Low crosstalk polymer waveguide optical switch and switching matrix

Abstract

Polymer waveguide thermo-optic (TO) space switching elements show great promise for practical integrated photonic applications [1 - 4]. These devices are expected to be employed in future optical telecommunication systems as routing elements in optical cross-connects. One of the challenges of the optical waveguide space switches is to reduce the crosstalk which is vital to all-optical communication networks. All-optical communication networks have not been implemented in the real world because of the lack of a compact, low cost switching matrix with low crosstalk and insertion loss. For system applications, the crosstalk of a switching matrix should be <−30 dB, leading to the requirement for a single switching element to exhibit values <−40 dB. Up to now, such a switch can be only realized by fiber mechanical devices which, however, are bulky and not suitable for large switching matrices used in telecommunications.
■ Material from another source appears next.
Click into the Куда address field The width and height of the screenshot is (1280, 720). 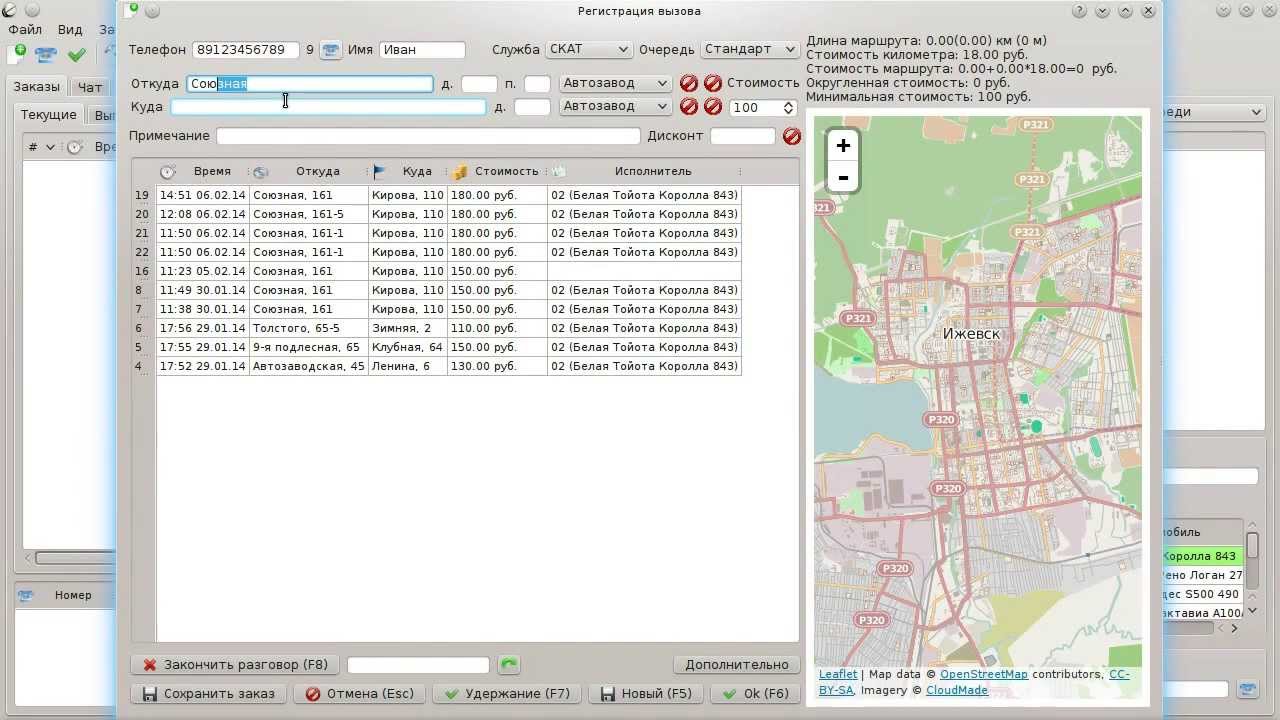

The switching matrix suitable for communications may be realized by integrated photonic technologies. The first polymer based (4×4)-switching matrix which integrated eight (2×2)-directional coupler switches and operated at λ = 1.55µm was reported in 1995 [3]. Due to the asymmetrical heating electrode configuration employed, crosstalk in the unbiased ‘cross’ state turned out to be limited to typically−25 dB, leading to a minimum crosstalk value of only−21.5 dB in the (4×4)-matrix. Low crosstalk in conjunction with low switching power operated at λ = 1.3 µm was obtained by NTT using a Mach-Zehnder interferometer (MZI) switch in 1993 [1]. However, in comparison with a directional coupler type switch the total length of a MZI is about three times as large which renders this type of switch less suitable for the implementation of larger switching matrices.